Why India's outrage over sexual violence is reaching boiling point
India's outrage over sexual violence is reaching boiling point, with protests once again spilling into the country's capital.
Thousands of people took to the streets of New Delhi on Sunday demanding change following the latest in a string of high-profile cases.
This time, protesters called for justice over the brutal rape, torture and killing of Asifa Bano - an eight-year-old girl.
Asifa, a Muslim girl from India's Kashmir region, was reportedly drugged with anti-anxiety medication, repeatedly raped and strangled in January.
A group of Hindu men have since been arrested over her death, but members of a radical Hindu group with links to the government have demanded their release.
Police said the attack had been planned as a way to terrify the Bakarwals, a Muslim community of nomadic herders, into leaving the area.
Protesters are further unhappy because they claim Asifa's death is being used as a political tool.
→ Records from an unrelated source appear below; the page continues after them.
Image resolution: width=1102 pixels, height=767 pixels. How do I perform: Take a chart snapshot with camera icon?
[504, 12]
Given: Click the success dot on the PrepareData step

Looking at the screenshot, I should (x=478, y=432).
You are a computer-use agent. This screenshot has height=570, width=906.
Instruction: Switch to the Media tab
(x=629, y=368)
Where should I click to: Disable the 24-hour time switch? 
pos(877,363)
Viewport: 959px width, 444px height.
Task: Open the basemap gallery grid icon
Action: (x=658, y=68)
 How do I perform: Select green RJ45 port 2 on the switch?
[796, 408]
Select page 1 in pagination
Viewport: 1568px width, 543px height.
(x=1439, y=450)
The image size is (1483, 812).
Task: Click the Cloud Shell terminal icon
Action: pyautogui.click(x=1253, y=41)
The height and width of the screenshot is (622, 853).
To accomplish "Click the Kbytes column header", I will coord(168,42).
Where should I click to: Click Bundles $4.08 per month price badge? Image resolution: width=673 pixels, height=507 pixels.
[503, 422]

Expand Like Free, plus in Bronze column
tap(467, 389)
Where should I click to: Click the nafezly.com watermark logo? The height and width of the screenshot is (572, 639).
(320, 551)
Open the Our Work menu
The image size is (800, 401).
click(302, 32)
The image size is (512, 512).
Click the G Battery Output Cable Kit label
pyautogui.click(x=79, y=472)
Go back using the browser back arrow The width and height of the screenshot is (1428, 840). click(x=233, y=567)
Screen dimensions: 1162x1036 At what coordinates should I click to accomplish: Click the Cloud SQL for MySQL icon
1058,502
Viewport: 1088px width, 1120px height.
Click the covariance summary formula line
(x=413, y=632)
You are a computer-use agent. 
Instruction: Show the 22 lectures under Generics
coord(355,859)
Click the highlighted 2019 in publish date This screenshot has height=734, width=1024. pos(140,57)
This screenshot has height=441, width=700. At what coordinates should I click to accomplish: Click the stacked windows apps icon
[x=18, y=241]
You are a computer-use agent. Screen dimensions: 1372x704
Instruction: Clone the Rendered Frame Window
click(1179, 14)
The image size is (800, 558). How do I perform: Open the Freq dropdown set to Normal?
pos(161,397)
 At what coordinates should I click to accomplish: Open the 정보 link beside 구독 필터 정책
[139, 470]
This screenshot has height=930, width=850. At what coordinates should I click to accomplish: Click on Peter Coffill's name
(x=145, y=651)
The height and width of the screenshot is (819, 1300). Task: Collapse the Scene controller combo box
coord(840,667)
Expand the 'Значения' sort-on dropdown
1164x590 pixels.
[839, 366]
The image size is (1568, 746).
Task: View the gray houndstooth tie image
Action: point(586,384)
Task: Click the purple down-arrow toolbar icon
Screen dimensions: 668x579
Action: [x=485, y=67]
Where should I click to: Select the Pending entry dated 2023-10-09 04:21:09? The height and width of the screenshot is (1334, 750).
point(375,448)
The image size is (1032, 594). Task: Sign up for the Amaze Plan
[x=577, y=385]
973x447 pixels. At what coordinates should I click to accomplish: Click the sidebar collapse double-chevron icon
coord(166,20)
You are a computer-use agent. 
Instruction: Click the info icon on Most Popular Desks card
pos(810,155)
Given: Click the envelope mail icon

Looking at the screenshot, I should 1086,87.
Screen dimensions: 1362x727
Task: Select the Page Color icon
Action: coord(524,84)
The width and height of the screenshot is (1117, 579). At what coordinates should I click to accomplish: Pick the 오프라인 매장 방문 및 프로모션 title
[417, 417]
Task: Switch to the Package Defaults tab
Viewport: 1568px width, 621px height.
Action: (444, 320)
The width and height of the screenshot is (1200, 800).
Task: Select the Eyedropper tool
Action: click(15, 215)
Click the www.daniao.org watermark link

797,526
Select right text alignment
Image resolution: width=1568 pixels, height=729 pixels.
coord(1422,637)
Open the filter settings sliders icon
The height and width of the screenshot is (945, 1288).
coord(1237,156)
Demonstrators in New Delhi brandished placards demanding swift justice and condemned those playing politics.
Among the demonstrators sat a young girl amid symbolic dolls to mourn Asifa.
In another recent incident, a teenage girl accused the governing Bharatiya Janata Party in Uttar Pradesh state of shielding a lawmaker accused of abducting and raping her last year.
Violent crime against women and girls has been a highly topical issue in recent years across India.
Such cases have been on the rise in the country, despite tough laws being enacted in 2013.
In one of the most notorious cases, a young woman died in New Delhi in 2012 after being gang raped. This prompted hundreds of thousands of people to take to the streets in protest.